El caso ProCultura no es sólo un nuevo episodio en la ya fatigada teleserie de corrupción y errores que enloda al Gobierno actual. Es, más bien, un espejo incómodo que refleja una contradicción profunda: aquella que existe entre los discursos de superioridad ética y las prácticas reales del poder. Una contradicción que se vuelve aún más aguda cuando los protagonistas son precisamente quienes alguna vez se presentaron como los “castos” de la política y desde su púlpito imaginario lograron movilizar a millones de incautos para venir a cambiar todo.
Hace no mucho, Giorgio Jackson, exministro y rostro emblemático del Frente Amplio, sentenció con tono seguro y enfático:
“Nuestra escala de valores y principios en torno a la política no solo dista del gobierno anterior, sino que creo que frente a una generación que nos antecedió”.
Frase que, desde entonces, ha perseguido a su sector como un designio impuesto. Y no es para menos. La declaración no solo parecía confirmar una superioridad ética, sino que, en su solemnidad, sellaba la idea de que los suyos venían a rescatar la política de las manos sucias de la vieja guardia elitista, como si la moral fuera un traje sin mácula que solo ellos supieran vestir.
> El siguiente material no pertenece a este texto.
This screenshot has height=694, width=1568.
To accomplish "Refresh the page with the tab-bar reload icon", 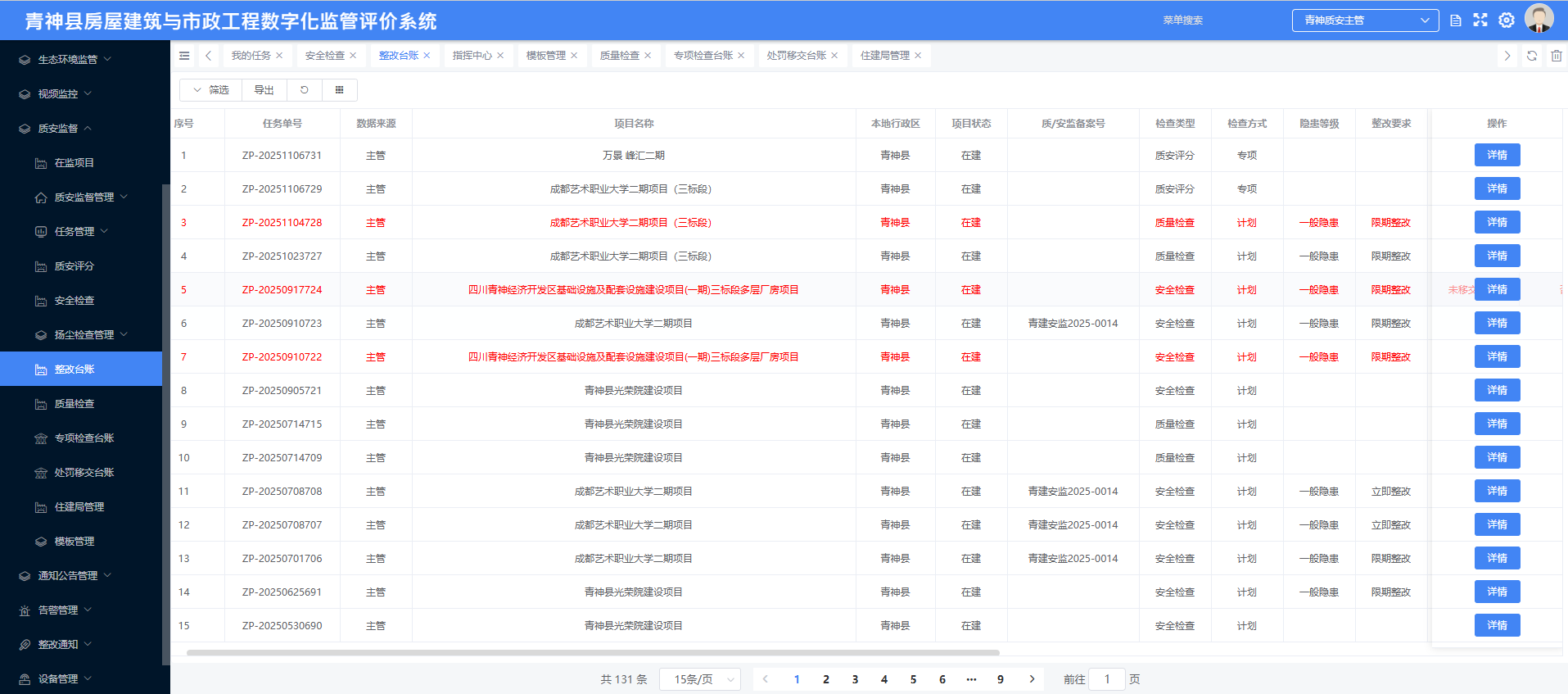I will 1532,56.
Pero la realidad, tozuda como siempre, se encarga de poner todo en su sitio. Y aquí estamos, viendo como un entramado turbio de fundaciones, platas públicas y amistades políticas explota en la cara de un Gobierno que prometía otra forma de hacer las cosas. El caso ProCultura es especialmente dramático (para ellos), no solo por lo que implica en recursos y confianza pública, sino porque pone en jaque la narrativa del progresismo moralmente superior.
Y aquí entra otro símbolo: el presidente sin corbata. Gabriel Boric, con su estilo más informal y lenguaje poético, encarna una nueva estética del poder. Una estética que, al igual que la frase de Jackson, pretende diferenciarse del pasado e incluso borrarlo, refundándolo todo con sus procesos constituyentes. Pero no basta con cambiar el atuendo si el fondo termina siendo igual de opaco. Porque la bondad no se mide en el uso de figuras retóricas, sino en la transparencia de los actos.
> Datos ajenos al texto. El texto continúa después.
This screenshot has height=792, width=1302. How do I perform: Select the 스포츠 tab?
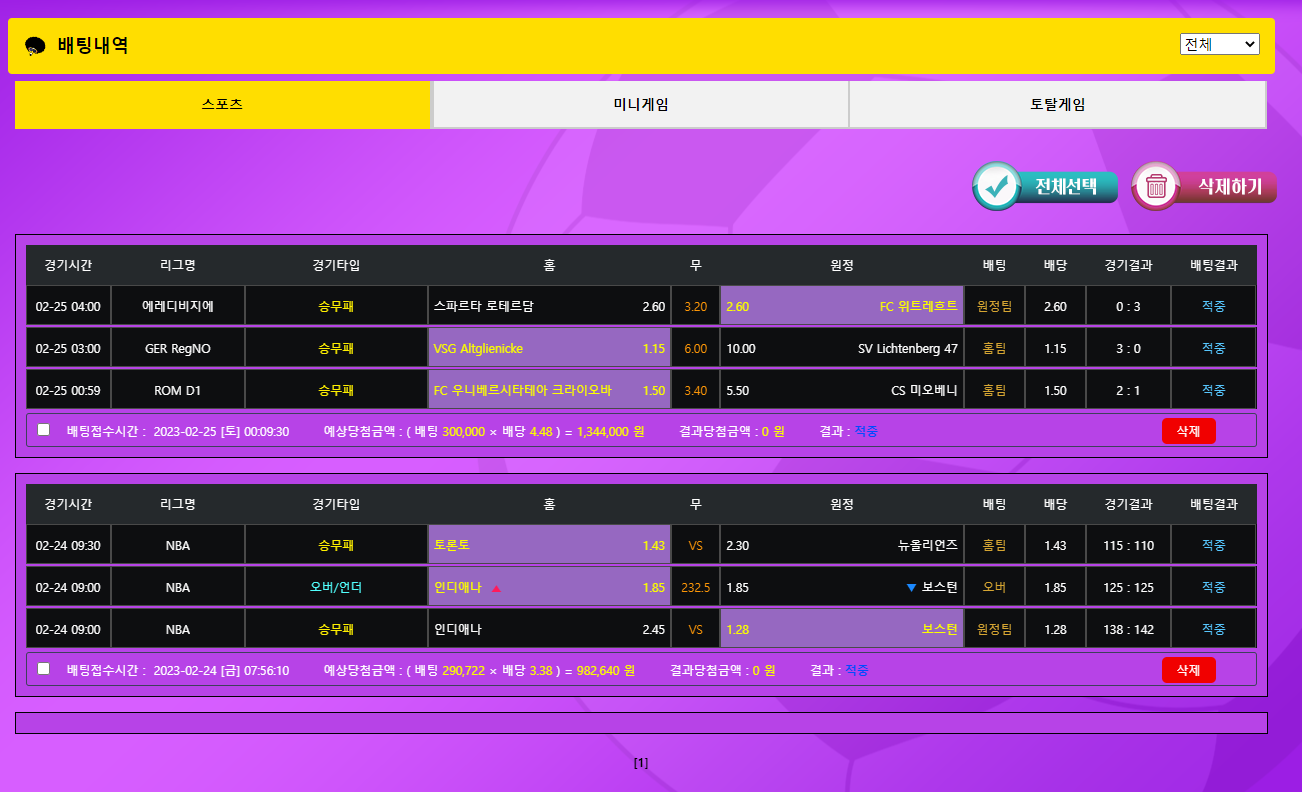click(222, 105)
No se trata de una cuestión de edad, ellos han empleado símbolos para vestir esa estética que creían -y creen- que transmite algo a la ciudadanía.
Por eso hoy, cuando vemos a los moralmente superiores envueltos en las mismas prácticas que antes criticaban, la sensación de traición es doble. No solo se vulnera la confianza pública, sino que se derrumba la ilusión de que los nuevos eran diferentes: “castos”; pero están terminando manchados por el mismo barro que juraban no pisar. Bueno, se ha visto que lo pisaron, usaron y amasaron.
Chile no necesita más discursos éticamente superiores, ni más símbolos vacíos. Necesita responsabilidad, ética sin arrogancia y humildad para reconocer errores. La probidad no se predica: se práctica, aunque sea sin corbata.